Getty ImagesGary M. Prior
West Germany, Austria conspire against Algeria
This game in 1982 was the reason that all of the final group-stage matches are played at the same time. A draw or an Austrian win would eliminate West Germany. A German win by three or more goals would eliminate Austria. But a German victory by one or two goals would eliminate Algeria. After the West Germans (pictured below against Algeria) scored 10 minutes into the match, the two sides basically kicked the ball around, doing very little, almost intentionally trying not to score. When the final 1-0 score line eliminated Algeria, the African side lodged a complaint with FIFA. The result was allowed to stand, but it was clear to everyone what had happened.
Schumacher takes out Battiston
In the 1982 semifinal between West Germany and France, a through ball in the second half left French defender Patrick Battiston (left) with a clear path to goal. German ‘keeper Harald Schumacher came out to defend the breakaway. Battiston shot wide right, but Schumacher continued on, and clobbered Battiston. Battiston was knocked unconscious by the hit, and later slipped into a coma. He damaged vertebrae and had three teeth knocked out. Unbelievably, the referee did not even give foul. West Germany won the match and advanced to the final.
Peru helps Argentina knock out Brazil
Back in 1978, the second round consisted of two groups of four, and the winner of each group advanced to the final. Because the last games for each team in the second round were not played simultaneously, Argentina knew it needed to win by 4 goals against Peru in order to leapfrog Brazil and reach the final. Goal differential would be their savior. The score was 2-0 at half, and then Peru simply collapsed in the second half. Rumors spread that Peru had been bribed into letting Argentina win big. Nothing was ever proven. But the 6-0 final score was all some people needed.
The Hand of God
In the 1986 World Cup, Argentina took on England in the quarterfinals. Six minutes into the second half, the ball came into the England box and goalkeeper Peter Shilton and Argentina striker Diego Maradona went up for the ball. Shilton had an eight-inch height advantage. Somehow, Maradona won the ball in the air and scored. Argentina would go on to win 2-1. Asked afterwards about the goal, Maradona said it was scored "un poco con la cabeza de Maradona y otro poco con la mano de Dios." That translates to, "a little with the head of Maradona and a little with the hand of God." Photo evidence, of course, shows that Maradona's head did not have anything to do with it.

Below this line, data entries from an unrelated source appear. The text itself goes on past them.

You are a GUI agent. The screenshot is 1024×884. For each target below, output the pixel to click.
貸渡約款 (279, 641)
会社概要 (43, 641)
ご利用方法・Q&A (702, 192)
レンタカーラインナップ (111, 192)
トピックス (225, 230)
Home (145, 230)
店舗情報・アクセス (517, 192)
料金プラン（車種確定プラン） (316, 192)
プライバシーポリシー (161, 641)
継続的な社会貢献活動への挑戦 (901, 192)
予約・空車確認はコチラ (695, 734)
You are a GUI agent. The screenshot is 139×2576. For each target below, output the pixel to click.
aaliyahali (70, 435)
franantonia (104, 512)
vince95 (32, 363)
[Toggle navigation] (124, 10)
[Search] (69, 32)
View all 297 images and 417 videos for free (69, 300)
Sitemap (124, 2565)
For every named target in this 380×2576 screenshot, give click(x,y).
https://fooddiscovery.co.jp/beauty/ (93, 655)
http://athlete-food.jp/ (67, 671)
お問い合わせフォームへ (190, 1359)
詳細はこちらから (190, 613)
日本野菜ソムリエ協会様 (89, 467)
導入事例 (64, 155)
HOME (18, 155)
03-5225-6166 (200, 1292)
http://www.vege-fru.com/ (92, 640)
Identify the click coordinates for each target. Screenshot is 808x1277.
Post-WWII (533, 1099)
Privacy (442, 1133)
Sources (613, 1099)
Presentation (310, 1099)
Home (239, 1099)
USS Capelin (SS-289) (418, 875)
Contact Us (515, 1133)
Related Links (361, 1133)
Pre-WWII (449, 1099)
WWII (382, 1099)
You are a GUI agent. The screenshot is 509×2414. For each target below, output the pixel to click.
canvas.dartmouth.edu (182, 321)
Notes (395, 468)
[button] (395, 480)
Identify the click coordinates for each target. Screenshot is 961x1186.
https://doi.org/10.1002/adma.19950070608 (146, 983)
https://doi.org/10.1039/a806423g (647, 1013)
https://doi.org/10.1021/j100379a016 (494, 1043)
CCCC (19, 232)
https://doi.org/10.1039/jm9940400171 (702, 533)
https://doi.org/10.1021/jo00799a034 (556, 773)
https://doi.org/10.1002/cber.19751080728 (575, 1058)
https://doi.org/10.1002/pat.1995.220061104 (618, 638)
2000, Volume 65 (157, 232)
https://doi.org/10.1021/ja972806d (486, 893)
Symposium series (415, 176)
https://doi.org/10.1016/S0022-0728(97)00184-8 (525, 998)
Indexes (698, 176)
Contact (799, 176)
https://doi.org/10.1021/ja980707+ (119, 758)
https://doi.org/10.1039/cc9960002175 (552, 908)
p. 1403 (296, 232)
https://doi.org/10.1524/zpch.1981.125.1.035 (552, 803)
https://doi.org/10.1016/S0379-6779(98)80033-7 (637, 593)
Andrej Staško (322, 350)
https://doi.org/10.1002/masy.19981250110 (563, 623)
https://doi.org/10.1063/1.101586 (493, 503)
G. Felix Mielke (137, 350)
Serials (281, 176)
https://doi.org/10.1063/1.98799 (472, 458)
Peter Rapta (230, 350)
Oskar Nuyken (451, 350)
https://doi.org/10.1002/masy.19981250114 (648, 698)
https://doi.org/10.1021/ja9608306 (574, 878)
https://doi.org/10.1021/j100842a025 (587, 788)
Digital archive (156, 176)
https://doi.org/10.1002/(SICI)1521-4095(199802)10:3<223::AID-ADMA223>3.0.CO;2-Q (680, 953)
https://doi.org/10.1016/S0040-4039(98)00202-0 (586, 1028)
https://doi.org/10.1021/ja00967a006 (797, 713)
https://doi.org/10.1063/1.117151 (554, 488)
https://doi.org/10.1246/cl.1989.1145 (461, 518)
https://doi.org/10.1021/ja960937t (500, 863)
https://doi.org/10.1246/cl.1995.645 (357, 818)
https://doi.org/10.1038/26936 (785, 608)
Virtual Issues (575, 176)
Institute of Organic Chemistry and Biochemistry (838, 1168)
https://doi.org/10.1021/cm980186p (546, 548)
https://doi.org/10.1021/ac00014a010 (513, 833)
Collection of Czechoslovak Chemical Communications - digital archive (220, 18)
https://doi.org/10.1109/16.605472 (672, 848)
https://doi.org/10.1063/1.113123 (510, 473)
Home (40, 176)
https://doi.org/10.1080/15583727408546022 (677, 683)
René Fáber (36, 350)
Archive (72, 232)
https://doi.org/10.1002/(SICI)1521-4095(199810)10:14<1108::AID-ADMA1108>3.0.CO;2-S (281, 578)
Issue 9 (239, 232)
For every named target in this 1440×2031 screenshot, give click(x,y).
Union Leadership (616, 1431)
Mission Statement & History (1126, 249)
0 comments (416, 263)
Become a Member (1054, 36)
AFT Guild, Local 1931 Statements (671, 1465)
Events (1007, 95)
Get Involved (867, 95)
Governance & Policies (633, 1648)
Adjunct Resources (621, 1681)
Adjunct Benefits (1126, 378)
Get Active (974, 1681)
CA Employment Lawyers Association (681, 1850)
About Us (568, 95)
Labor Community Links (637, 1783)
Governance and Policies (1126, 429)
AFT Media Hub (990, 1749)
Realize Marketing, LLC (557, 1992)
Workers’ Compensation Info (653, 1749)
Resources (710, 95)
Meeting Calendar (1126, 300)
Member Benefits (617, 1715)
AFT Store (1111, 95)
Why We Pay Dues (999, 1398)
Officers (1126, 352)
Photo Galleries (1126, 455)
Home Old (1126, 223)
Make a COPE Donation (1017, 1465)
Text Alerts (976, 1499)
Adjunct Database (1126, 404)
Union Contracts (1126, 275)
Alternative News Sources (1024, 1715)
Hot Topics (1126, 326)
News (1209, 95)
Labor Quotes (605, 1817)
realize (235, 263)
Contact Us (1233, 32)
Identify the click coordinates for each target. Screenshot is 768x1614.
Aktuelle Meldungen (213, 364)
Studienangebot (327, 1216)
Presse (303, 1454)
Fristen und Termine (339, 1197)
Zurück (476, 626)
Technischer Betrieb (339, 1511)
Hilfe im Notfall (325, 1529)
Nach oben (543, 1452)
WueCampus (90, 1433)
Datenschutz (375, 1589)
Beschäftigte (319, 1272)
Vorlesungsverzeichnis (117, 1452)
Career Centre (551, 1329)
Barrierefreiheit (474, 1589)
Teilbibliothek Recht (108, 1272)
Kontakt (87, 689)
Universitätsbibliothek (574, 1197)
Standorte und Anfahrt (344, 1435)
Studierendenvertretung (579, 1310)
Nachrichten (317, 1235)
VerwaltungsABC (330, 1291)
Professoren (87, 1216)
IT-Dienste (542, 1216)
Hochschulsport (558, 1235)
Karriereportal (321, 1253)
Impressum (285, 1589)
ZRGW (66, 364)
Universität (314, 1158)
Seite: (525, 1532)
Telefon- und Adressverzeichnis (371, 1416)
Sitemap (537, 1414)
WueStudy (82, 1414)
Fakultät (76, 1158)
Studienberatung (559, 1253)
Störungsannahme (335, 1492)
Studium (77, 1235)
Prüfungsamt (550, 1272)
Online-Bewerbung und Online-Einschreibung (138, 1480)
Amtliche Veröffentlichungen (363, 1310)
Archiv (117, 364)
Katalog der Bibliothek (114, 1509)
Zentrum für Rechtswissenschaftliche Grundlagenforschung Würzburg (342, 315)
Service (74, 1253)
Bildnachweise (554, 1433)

England's winning goal in 1966
With the World Cup final tied 2-2, England and West Germany went to extra time. Eleven minutes into the extra period, England's Geoff Hurst put a shot on net. The ball hit the underside of the cross bar, bounced down, and then was cleared out. The referee did not know if the ball had completely crossed the line. He looked to his linesman, a Soviet named Tofik Bakhramov, who indicated it was a goal. Bakhramov later said he thought the ball had bounced back off the net, not the crossbar, so he did not bother to observe whether the ball bounced over the goal line or not. To add more controversy to the tale, Bakhramov, according to lore, was asked on his death bed how he knew the ball crossed the line. He replied, “Stalingrad,” where over 75,000 Soviets died fighting against the Nazis.